Gereja Katolik di Asia memang tidak boleh dianggap enteng oleh Vatikan.
Asia, masa depan Gereja Katolik Semesta
Mengapa?
Selain karena jumlah umat katolik semakin banyak –meski tetap menjadi
kelompok minoritas di banyak negara di kawasan Asia—namun jangan pernah
lengah melihat fakta berikut ini: jumlah panggilan hidup religius tetap
membuncah riah.
Panggilan
hidup menjadi imam, bruder dan suster di negara-negara Asia Timur dan
Asia Tenggara –termasuk Indonesia—tetap menempati angka tinggi. Bahkan
boleh dibilang, dari negara-negara di kawasan Asia Timur dan Asia
Tenggara inilah, gelombang misionaris asing pada era Millenium Kedua
sudah terjadi.
Banyak
pastur asal Indonesia kini sudah menjadi pastur paroki di beberapa
negara di Eropa sebagai misionaris. Tak terkecuali, mereka juga menjadi
pelayan Tuhan di beberapa negara Afrika, Amerika Latin, Bangladesh dan
Srilanka.
Setelah Asia, maka perkembangan Gereja Katolik yang pesat adalah Afrika.
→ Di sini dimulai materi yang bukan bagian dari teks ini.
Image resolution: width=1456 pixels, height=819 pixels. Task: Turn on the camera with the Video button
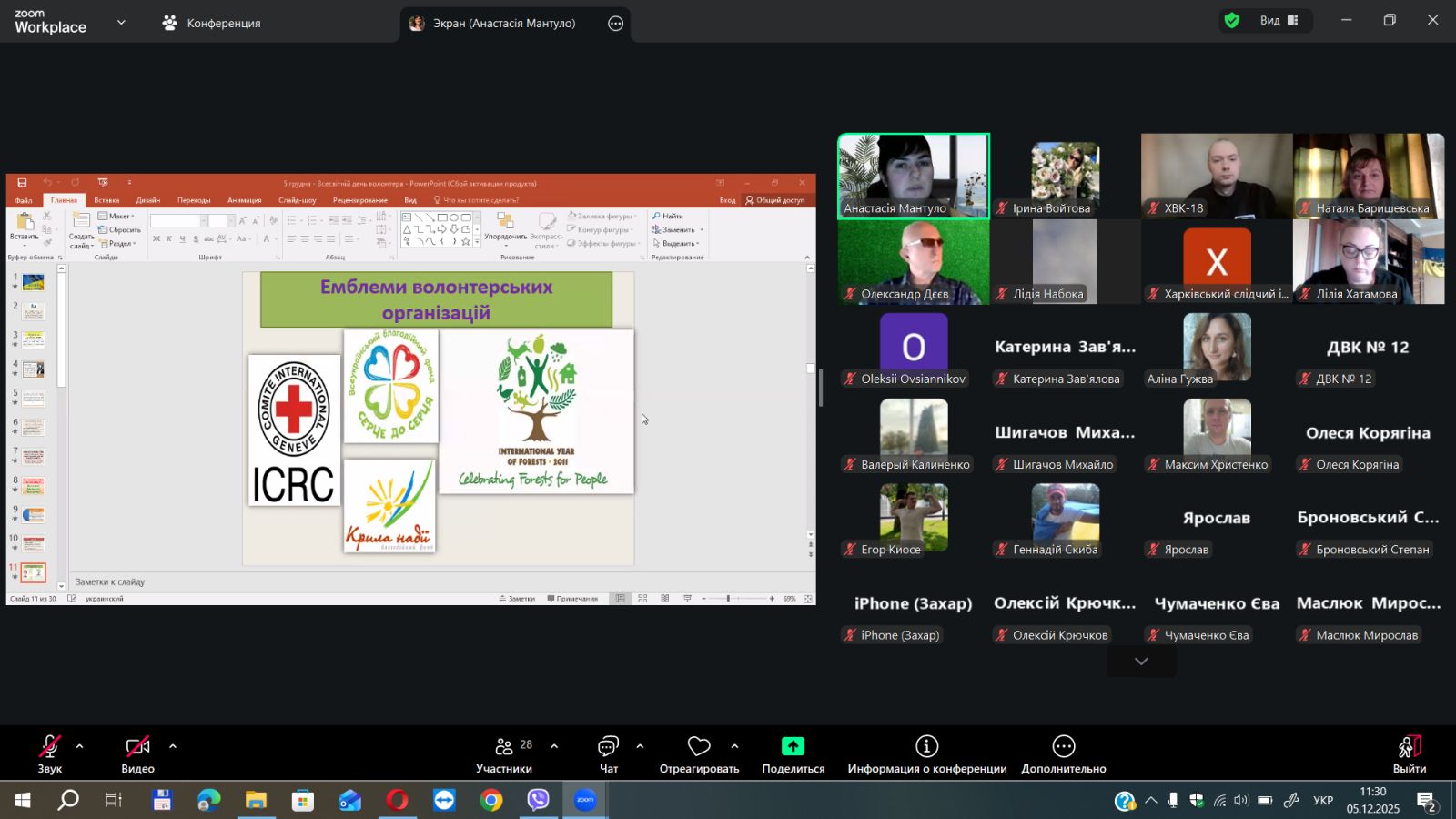coord(137,747)

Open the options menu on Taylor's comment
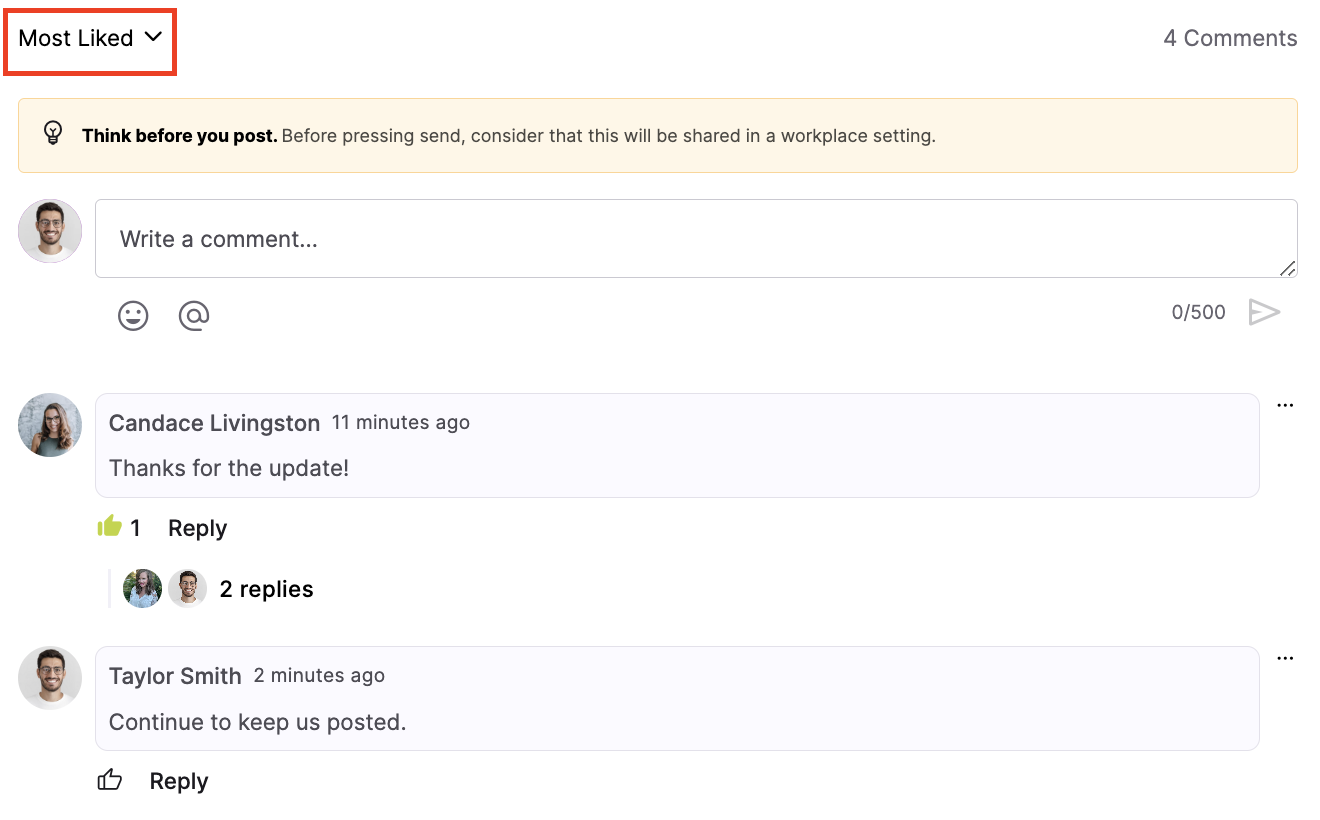[x=1285, y=657]
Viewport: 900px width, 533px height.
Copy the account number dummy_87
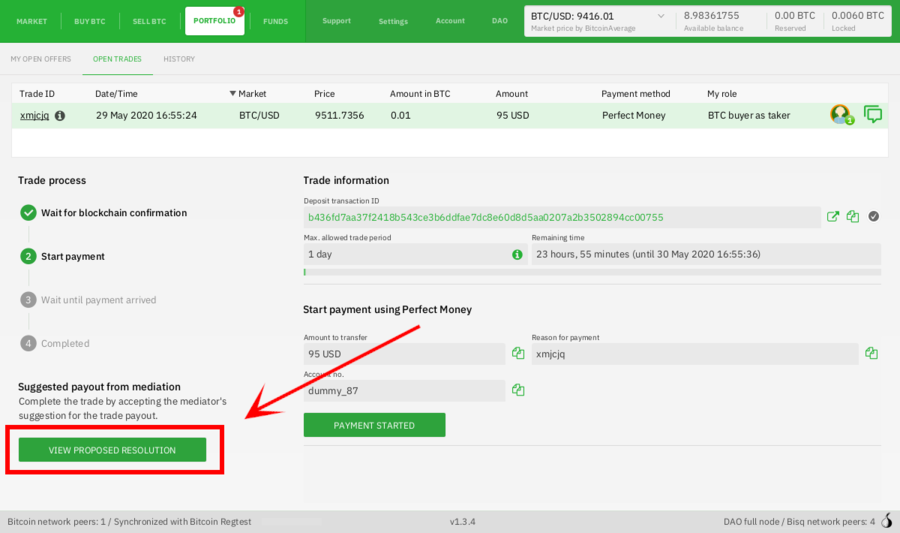tap(518, 391)
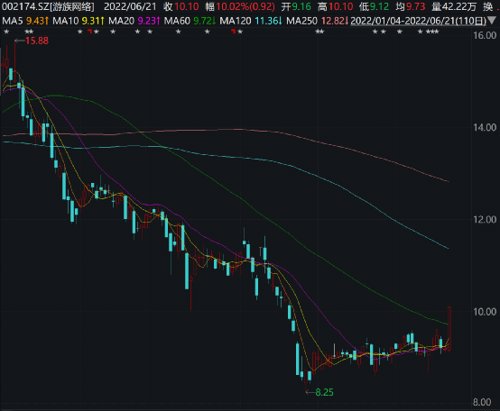Click the MA20 indicator label
The image size is (500, 411).
click(x=122, y=21)
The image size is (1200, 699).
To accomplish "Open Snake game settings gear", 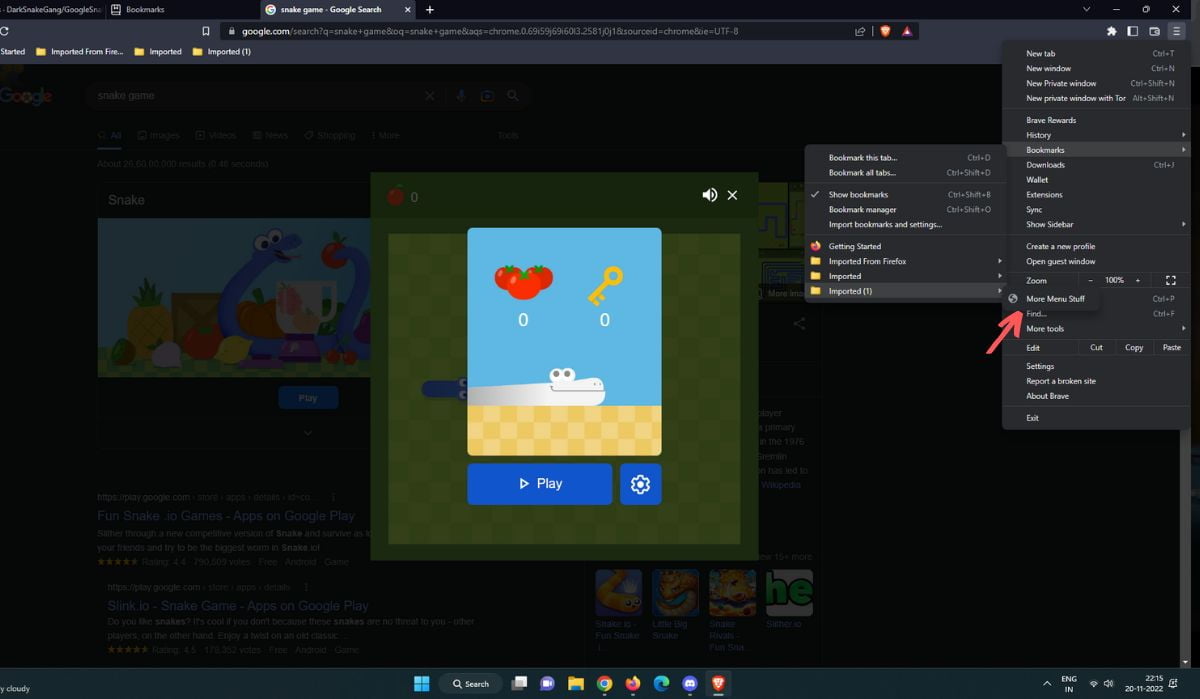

Jadi, akankah konklaf 2013 memandang enteng fenomena global dalam sejarah Gereja Katolik Semesta ini? Rasa-rasanya tidak.
Inilah
‘kondisi apa adanya’ dunia Gereja Katolik Semesta pada saat ini dimana
iman akan Kristus semakin ditinggalkan di Eropa dan Amerika Utara, namun
tetap membuncah bungah di Asia, Afrika dan Amerika Latin.
Gereja Katolik Universal
Mengutip
pertanyaan Kardinal Walter Casper, Franco Pisano mengatakan, yang
dibutuhkan Vatikan saat inilah adalah “seorang gembala sejati yang lahir
dan datang dari kawanan umat beriman. Gembala beriman inilah yang harus
memimpin Gereja.”
Saat
inilah, kata Sang Kardinal, dia mengalami apa yang dia sebut sebagai
“Gereja Universal” yang nyata: Kristus diimani orang dimana-mana. Maka
tantangannya yang harus dihadapi Gereja di era globalisasi adalah
bagaimana tetap beriman dalam sebuah suasana kebatinan masyarakat yang
punya semangat “harus memiliki”. Belum lagi isu-isu global di bidang
moralitas perkawinan, seksual, dan ekonomi serta bio-teknologi.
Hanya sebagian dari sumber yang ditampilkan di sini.